It has been a while since I posted. I thought it would be useful to discuss a few topics that have arisen.
The vexed question of “mental health”. For some time I have been concerned that “mental health” is used as a synonym for our responses to any situation that does not appear to be positive. Recently, for example we have been told the counselling is available for those who voted Yes in the referendum! Should we provide counselling for those who voted for the party that loses the next election?
It seems, as a society, that we do not acknowledge that sometimes people are unhappy, disappointed, resentful or hurt without this being regarded as a “mental health problem” therefore amenable to “counselling”. The fact is that life is full of disappointment, it is difficult to see what role counselling has to offer in those situations. This leads to the next issue that I have been pondering recently, resilience.
I have seen a number of older people recently who have experienced a variety of trauma including transport accident, medical mistakes, dog attacks amongst others. What has impressed me has been the attitude of getting on with it, “it is what it is”, “I have to deal with what I’ve got”.

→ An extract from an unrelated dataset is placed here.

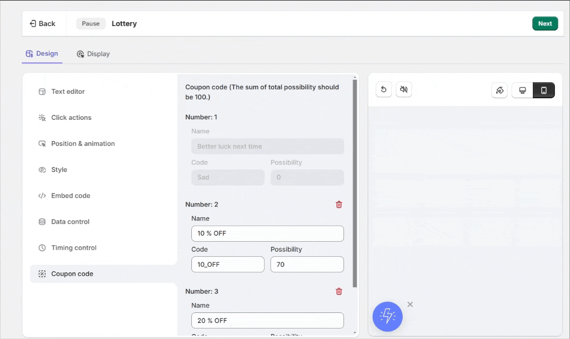Click the Possibility field showing 70

pos(307,264)
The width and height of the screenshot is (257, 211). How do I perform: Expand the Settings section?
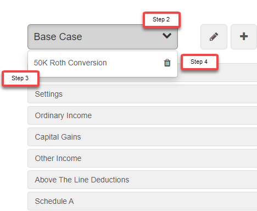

I saw a man recently. Kevin is now aged 66 and had bowel cancer 20 years ago requiring a partial resection, chemotherapy and radiotherapy and he has been in remission since then. He was recently diagnosed with low-grade prostate cancer and was advised to have a prostatectomy. It was suggested that a robotic prostatectomy rather than an open procedure would lead to less trauma, fewer complications and less time off work.
Unfortunately the operation led to a bowel perforation with the development of a recto vesical fistula that was unrecognised for weeks. He developed peritonitis and had further major surgery. He developed leakage of urine through his anus. He had a colostomy fitted and then a nephrostomy but the perforation to his bladder could not be repaired and so his bladder was removed and he now has an artificial bladder created from part of his small intestines draining into another bag. It is two months since his last operation.
He has not had any psychiatric or psychological treatment, he has no current healthcare providers and takes no medication. He deals with his bags himself. He is looking forward to go back to work as a driver as he is not able to return to his previous work that involved a good deal of lifting and carrying. He is at times frustrated about what happened but tries to put it behind him and intends to make the best of the rest of his life.
Do you think he has a mental health problem? I thought he was annoyed by the complications that had occurred, he had lost some trust in his doctors, he was frustrated by having a colostomy and a urine bag but denied being depressed or anxious. Of course he wished he had not had the initial procedure but that was “water under the bridge” and he did not dwell on it.
I thought he was a great demonstration of resilience and did not have a diagnosable psychiatric disorder..
The other issue that has come up as being Covid. We hear so much about how damaging Covid has been to individuals and the community and I have no doubt that is true. I have been intrigued however that none of the people I have been assessing over the last two years have a claim centred around Covid. Indeed many of them found the lockdowns beneficial as they were already experiencing anxiety away from home and the lockdowns made them feel more normal. Of course for some the lockdowns were difficult.
I will be interested to see whether or not Covid issues emerge over the next 12 months or so. As RSI was the fashionable condition in the 90s and bullying seems to be the current fashionable complaint, it may be that Covid takes over that role!